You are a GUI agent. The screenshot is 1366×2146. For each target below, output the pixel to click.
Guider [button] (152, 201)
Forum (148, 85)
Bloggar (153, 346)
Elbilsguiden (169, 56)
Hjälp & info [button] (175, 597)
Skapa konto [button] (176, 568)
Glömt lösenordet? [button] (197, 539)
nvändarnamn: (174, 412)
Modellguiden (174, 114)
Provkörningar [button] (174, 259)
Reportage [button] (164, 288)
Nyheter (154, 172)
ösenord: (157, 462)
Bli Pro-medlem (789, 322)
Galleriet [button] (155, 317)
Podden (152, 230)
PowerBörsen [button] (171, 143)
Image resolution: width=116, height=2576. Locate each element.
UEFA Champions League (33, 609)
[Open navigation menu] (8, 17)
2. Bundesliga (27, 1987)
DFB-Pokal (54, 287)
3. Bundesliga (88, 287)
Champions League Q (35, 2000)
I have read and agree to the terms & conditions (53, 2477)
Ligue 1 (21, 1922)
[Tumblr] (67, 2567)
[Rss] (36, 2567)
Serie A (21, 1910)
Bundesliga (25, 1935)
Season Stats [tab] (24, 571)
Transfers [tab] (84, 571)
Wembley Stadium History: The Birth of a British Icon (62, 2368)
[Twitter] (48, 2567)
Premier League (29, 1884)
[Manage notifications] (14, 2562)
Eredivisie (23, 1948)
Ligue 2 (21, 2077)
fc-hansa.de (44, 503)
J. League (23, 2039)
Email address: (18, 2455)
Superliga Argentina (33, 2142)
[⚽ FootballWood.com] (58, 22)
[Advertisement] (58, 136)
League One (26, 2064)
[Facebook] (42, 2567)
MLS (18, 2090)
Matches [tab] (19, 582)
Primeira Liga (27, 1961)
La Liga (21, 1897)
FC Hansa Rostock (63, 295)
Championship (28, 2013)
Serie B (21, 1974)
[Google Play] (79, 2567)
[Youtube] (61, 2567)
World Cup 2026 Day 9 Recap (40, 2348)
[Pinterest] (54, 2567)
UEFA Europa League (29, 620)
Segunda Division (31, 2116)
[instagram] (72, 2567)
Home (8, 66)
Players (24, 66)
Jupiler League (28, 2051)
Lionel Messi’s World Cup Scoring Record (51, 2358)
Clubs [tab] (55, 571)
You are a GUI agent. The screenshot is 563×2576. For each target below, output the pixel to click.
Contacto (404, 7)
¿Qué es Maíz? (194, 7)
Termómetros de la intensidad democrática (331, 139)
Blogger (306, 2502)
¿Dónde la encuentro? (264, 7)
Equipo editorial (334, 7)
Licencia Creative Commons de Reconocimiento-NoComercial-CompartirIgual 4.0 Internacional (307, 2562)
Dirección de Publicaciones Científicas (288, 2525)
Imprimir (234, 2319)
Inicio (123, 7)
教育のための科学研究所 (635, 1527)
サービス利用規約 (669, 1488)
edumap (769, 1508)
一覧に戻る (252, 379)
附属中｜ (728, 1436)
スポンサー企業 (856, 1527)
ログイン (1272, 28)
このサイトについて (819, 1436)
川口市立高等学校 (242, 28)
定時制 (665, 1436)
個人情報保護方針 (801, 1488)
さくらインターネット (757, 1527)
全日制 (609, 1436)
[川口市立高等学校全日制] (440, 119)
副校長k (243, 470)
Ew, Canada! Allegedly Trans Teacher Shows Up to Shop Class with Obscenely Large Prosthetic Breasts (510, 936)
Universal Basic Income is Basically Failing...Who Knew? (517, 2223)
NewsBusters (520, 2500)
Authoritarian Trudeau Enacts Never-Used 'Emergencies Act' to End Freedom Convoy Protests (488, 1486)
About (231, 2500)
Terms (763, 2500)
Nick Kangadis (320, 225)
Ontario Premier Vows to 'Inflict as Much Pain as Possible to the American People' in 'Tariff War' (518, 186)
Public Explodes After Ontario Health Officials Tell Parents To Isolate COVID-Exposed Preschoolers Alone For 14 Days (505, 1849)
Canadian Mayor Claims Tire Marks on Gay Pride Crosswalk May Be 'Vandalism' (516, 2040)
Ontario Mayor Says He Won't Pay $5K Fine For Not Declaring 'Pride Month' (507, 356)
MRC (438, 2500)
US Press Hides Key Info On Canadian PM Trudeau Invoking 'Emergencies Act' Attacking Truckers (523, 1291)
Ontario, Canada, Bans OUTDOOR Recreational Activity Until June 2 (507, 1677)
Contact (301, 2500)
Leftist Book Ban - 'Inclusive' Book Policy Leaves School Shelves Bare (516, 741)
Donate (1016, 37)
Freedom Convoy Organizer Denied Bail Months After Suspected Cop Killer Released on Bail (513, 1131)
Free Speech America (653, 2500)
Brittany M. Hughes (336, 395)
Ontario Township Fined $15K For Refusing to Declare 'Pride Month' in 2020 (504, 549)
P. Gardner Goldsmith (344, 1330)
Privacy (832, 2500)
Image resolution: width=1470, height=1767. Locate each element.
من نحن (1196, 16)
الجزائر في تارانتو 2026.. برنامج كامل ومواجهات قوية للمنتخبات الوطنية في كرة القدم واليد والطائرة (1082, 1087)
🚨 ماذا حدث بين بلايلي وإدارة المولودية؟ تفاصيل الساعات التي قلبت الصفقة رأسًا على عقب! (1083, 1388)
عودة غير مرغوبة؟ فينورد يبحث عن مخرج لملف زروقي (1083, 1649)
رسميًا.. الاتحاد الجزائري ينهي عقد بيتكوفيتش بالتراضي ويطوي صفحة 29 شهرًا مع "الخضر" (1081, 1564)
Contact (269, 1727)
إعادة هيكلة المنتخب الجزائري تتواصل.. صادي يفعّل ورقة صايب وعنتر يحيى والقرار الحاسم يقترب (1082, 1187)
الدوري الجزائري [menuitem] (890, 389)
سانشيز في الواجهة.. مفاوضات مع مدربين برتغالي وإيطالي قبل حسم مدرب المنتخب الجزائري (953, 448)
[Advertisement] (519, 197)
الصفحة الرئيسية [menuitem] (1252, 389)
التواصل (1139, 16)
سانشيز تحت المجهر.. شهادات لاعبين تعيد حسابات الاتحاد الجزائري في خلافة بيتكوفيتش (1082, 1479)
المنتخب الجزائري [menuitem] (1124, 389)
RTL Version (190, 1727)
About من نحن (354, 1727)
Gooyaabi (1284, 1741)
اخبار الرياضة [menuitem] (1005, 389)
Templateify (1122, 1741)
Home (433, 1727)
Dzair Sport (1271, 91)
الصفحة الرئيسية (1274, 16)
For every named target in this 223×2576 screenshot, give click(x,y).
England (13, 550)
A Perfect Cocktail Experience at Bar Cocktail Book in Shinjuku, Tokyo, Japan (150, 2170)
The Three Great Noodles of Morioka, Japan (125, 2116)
+---+
▶ _Activity_
In the entries above, find the line holding "[Rss] (36, 2567)" and the line holding "Contacto (404, 7)", then retype exactly those two lines and every line between them, and nothing else.

▶ _Answer for the task_
[Rss] (36, 2567)
Serie A (21, 1910)
Bundesliga (25, 1935)
Season Stats [tab] (24, 571)
Transfers [tab] (84, 571)
Wembley Stadium History: The Birth of a British Icon (62, 2368)
[Twitter] (48, 2567)
Premier League (29, 1884)
[Manage notifications] (14, 2562)
Eredivisie (23, 1948)
Ligue 2 (21, 2077)
fc-hansa.de (44, 503)
J. League (23, 2039)
Email address: (18, 2455)
Superliga Argentina (33, 2142)
[⚽ FootballWood.com] (58, 22)
[Advertisement] (58, 136)
League One (26, 2064)
[Facebook] (42, 2567)
MLS (18, 2090)
Matches [tab] (19, 582)
Primeira Liga (27, 1961)
La Liga (21, 1897)
FC Hansa Rostock (63, 295)
Championship (28, 2013)
Serie B (21, 1974)
[Google Play] (79, 2567)
[Youtube] (61, 2567)
World Cup 2026 Day 9 Recap (40, 2348)
[Pinterest] (54, 2567)
UEFA Europa League (29, 620)
Segunda Division (31, 2116)
[instagram] (72, 2567)
Home (8, 66)
Players (24, 66)
Jupiler League (28, 2051)
Lionel Messi’s World Cup Scoring Record (51, 2358)
Clubs [tab] (55, 571)
You are a GUI agent. The screenshot is 563×2576. For each target below, output the pixel to click.
Contacto (404, 7)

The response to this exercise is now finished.